Data records:
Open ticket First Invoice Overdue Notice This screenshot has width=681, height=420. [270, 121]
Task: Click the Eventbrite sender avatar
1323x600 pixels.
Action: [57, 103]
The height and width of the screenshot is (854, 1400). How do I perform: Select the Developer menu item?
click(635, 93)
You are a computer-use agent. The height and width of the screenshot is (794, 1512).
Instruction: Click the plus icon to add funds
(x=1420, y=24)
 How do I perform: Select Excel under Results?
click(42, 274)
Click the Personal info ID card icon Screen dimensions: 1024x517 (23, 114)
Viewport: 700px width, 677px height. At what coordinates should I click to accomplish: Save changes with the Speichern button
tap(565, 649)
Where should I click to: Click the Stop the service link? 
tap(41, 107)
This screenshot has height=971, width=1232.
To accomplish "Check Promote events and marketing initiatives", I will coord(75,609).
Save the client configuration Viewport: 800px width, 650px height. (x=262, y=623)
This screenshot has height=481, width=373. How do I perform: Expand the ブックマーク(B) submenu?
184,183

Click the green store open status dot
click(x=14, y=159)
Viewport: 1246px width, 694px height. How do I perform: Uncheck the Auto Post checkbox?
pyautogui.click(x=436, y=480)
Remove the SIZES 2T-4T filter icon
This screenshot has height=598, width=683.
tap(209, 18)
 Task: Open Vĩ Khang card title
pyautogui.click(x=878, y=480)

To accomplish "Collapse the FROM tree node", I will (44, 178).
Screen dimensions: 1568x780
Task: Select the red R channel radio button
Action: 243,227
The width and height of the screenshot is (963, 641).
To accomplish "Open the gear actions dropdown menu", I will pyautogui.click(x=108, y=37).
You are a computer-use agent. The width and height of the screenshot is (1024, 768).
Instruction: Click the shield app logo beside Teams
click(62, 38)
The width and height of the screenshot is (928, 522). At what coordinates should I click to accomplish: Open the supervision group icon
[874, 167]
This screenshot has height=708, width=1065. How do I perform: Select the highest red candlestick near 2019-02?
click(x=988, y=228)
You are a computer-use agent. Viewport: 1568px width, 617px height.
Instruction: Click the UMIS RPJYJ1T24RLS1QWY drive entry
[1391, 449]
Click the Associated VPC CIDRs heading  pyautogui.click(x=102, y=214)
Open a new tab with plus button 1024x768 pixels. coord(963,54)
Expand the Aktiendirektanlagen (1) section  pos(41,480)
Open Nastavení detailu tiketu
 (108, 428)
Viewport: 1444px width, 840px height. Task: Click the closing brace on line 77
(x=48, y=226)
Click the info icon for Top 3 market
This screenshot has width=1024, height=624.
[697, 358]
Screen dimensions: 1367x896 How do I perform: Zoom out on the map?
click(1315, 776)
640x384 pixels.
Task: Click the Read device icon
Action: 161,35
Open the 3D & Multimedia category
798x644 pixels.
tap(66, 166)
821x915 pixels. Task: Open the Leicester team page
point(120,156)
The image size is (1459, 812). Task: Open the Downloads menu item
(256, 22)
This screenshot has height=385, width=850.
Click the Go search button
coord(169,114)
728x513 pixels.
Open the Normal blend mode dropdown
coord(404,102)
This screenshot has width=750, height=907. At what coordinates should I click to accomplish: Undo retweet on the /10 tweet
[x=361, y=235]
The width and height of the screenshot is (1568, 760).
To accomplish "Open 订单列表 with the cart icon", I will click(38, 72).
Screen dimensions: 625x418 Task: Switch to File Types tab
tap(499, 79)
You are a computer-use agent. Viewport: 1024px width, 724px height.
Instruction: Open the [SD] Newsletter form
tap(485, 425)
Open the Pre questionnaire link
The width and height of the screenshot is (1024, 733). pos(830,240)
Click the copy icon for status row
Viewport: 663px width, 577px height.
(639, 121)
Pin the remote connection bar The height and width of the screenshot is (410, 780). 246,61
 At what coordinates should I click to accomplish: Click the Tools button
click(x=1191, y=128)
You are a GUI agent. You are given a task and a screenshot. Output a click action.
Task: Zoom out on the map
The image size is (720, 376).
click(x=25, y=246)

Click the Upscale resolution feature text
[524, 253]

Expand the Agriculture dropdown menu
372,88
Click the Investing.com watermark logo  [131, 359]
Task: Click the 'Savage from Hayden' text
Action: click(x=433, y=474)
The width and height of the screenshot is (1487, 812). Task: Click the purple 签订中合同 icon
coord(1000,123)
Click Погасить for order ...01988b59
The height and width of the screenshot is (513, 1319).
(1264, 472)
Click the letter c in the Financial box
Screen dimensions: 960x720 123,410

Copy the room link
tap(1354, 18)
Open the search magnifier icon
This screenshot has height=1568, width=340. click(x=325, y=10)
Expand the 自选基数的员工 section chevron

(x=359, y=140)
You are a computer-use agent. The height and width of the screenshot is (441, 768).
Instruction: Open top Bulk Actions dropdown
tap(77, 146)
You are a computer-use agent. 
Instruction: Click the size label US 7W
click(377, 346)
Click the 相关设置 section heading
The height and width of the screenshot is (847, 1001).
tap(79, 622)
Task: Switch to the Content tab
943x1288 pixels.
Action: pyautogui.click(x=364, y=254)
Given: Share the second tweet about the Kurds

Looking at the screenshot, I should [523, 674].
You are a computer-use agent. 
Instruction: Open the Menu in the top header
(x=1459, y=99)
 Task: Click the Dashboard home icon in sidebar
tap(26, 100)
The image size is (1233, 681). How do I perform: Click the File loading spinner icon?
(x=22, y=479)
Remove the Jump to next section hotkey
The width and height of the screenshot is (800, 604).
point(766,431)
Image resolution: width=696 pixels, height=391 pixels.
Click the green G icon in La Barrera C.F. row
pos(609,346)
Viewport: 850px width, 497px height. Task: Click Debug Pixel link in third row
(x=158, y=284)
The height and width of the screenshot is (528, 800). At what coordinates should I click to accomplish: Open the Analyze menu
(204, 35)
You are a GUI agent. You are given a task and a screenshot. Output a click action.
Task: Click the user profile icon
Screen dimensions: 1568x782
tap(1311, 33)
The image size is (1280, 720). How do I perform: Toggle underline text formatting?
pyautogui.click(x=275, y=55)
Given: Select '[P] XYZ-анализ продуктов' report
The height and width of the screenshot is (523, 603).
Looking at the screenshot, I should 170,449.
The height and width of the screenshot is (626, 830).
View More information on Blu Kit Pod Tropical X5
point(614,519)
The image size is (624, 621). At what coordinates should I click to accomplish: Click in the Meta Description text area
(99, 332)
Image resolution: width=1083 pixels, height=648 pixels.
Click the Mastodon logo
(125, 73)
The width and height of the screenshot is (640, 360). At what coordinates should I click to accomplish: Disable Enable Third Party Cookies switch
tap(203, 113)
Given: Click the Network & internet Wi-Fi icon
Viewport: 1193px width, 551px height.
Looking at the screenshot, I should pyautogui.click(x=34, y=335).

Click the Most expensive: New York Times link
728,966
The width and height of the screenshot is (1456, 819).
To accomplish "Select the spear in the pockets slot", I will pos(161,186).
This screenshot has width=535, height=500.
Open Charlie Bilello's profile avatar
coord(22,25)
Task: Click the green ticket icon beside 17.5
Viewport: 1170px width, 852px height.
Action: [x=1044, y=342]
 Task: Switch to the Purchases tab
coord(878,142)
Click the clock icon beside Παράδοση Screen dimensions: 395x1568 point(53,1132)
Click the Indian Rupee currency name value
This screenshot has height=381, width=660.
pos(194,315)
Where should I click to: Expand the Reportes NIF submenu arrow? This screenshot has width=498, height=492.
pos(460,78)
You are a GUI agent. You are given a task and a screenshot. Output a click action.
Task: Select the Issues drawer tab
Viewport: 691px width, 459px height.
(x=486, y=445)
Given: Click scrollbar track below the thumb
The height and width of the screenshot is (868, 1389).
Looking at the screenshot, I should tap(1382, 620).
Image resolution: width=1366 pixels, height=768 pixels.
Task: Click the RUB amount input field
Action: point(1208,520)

Work required:
Rewrite every line from the start of the data through the line containing "(x=1420, y=24)", inclusive, with the requests kept and 18 added to each coordinate number in the answers.

Final result:
Open ticket First Invoice Overdue Notice This screenshot has width=681, height=420. [288, 139]
Task: Click the Eventbrite sender avatar
1323x600 pixels.
Action: [75, 121]
The height and width of the screenshot is (854, 1400). How do I perform: Select the Developer menu item?
click(653, 111)
You are a computer-use agent. The height and width of the screenshot is (794, 1512).
Instruction: Click the plus icon to add funds
(x=1438, y=42)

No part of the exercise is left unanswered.